Ao todo, 40 representantes das forças de segurança, órgãos de controle, sistema de justiça e instituições parceiras concluíram o curso. A edição deste ano também registrou um dado inédito: 15 dos participantes concluintes eram mulheres, ampliando a presença feminina em uma área historicamente marcada pela predominância masculina.
Durante a cerimônia, o secretário-executivo de Segurança Pública do DF, Paulo André Vieira Monteiro, destacou a importância da formação para o fortalecimento das ações integradas de segurança.
“A inteligência exige capacidade analítica, visão estratégica, compromisso institucional e permanente atualização. O DF alcançou um patamar que é motivo de orgulho para todos nós: o de unidade da Federação mais segura do país. Esse resultado é fruto de um trabalho contínuo, baseado na integração, no compartilhamento de conhecimento e no compromisso de servidores que se dedicam diariamente à segurança da população. Esse resultado também é fruto do trabalho de vocês”, afirmou.
Ao longo da formação, os alunos participaram de atividades sobre produção de conhecimento, análise de cenários, gestão da informação, metodologias de inteligência e tecnologias aplicadas à segurança pública. O conteúdo foi complementado por um ciclo de palestras com especialistas nacionais, que abordaram temas como inteligência artificial, operações cibernéticas, integração institucional e desafios da atividade de inteligência.

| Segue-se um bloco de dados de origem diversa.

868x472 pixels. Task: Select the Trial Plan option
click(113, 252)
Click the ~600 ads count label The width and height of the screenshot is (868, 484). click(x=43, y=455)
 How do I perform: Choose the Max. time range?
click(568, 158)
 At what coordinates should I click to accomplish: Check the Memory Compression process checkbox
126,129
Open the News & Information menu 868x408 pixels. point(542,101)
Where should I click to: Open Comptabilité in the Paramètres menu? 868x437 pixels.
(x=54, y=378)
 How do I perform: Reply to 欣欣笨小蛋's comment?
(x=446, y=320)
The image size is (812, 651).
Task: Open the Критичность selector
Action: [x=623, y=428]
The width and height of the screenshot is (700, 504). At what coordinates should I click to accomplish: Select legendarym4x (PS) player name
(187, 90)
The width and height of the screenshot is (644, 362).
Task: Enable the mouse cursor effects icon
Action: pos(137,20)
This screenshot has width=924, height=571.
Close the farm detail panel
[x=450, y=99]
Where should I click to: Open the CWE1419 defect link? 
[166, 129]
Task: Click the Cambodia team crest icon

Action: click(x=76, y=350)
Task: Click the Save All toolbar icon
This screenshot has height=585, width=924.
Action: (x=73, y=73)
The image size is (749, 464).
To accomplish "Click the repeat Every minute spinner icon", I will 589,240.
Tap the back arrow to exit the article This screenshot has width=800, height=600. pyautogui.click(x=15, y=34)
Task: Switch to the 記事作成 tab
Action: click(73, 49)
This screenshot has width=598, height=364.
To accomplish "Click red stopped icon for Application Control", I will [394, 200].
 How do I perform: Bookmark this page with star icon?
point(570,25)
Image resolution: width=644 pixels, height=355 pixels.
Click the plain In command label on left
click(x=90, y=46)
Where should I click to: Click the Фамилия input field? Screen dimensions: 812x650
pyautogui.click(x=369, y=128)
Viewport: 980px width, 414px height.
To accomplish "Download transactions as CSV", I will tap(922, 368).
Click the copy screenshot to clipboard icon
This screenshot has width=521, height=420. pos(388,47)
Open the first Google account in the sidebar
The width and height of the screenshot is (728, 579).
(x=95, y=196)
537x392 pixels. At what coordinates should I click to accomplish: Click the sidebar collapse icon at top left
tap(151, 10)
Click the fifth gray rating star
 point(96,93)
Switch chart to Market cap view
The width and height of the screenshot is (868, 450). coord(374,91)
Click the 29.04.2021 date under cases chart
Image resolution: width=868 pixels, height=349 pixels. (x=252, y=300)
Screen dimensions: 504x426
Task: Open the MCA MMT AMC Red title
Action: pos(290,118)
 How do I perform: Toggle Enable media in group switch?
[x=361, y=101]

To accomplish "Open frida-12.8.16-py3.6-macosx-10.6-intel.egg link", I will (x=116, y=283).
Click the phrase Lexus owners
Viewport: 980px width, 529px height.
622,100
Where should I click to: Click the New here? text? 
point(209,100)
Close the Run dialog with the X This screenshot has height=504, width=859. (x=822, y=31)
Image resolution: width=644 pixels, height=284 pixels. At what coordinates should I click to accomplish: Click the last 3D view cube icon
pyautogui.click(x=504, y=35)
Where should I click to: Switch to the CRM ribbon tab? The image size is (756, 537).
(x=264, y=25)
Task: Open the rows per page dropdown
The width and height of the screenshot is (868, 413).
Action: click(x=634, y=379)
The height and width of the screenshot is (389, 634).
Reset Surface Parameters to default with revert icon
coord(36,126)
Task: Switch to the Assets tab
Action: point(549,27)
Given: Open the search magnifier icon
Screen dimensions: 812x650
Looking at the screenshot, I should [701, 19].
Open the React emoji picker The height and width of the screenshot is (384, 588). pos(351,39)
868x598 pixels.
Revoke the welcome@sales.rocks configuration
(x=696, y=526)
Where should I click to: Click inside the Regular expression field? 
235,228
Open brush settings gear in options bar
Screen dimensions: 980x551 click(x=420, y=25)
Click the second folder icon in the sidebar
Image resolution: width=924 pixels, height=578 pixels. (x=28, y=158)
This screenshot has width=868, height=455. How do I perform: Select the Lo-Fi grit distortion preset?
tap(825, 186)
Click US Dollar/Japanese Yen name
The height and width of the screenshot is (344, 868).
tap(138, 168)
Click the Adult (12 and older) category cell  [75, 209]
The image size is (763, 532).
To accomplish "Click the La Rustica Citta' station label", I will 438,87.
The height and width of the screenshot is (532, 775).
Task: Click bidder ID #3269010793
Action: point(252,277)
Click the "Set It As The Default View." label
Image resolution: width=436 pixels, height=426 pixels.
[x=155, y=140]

Para o subsecretário de Inteligência da SSP-DF, Gilberto Maranhão, o Cisp contribui para a criação de uma rede de cooperação entre profissionais de diferentes instituições. “A inteligência moderna exige integração, inovação e compartilhamento de conhecimento. O CISP proporciona esse ambiente de troca de experiências entre instituições e contribui para o desenvolvimento de profissionais cada vez mais preparados para atuar diante dos desafios atuais da segurança pública”, ressaltou.
O diretor-adjunto da Agência Brasileira de Inteligência (Abin), Rodrigo de Aquino, também destacou a importância da colaboração entre órgãos. Segundo ele, a atividade de inteligência depende da troca de informações, da confiança e da conexão entre instituições para fortalecer a proteção do Estado e da sociedade.
O secretário de Administração Penitenciária, Wenderson Teles, afirmou que os concluintes passam a integrar uma rede de profissionais voltada à cooperação e ao enfrentamento dos desafios da segurança pública no DF.